*** Data records Section Begins ***

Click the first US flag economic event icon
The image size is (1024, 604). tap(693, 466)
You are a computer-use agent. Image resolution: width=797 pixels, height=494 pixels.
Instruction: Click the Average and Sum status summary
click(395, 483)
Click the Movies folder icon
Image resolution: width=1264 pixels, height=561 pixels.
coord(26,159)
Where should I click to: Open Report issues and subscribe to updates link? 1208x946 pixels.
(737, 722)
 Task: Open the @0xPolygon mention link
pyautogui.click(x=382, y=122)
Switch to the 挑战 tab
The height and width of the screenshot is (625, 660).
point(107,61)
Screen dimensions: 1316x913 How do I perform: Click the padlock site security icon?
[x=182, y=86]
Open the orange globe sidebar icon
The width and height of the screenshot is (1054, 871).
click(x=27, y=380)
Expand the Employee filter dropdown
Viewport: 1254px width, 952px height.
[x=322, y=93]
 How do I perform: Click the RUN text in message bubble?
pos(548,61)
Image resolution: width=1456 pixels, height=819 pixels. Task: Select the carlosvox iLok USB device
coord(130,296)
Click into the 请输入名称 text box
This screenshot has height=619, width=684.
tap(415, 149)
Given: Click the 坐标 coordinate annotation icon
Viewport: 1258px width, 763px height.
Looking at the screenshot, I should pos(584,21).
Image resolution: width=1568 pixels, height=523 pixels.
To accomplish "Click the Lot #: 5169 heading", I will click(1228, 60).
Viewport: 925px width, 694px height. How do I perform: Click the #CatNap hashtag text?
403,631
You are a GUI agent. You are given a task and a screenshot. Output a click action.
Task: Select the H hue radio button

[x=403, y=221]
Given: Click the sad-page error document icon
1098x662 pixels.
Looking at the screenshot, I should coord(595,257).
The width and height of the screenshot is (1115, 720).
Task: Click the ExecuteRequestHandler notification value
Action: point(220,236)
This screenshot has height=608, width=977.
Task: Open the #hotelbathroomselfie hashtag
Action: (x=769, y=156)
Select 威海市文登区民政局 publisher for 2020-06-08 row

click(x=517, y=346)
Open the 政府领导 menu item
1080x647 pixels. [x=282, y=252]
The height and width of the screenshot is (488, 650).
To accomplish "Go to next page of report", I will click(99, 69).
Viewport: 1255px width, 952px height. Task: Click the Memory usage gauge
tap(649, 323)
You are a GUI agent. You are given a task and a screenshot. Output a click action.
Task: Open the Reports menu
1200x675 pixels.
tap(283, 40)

*** Data records Section Ends ***

Action item: From the entries above, copy each line holding "page".

Written answer:
Given: Click the sad-page error document icon
To accomplish "Go to next page of report", I will click(99, 69).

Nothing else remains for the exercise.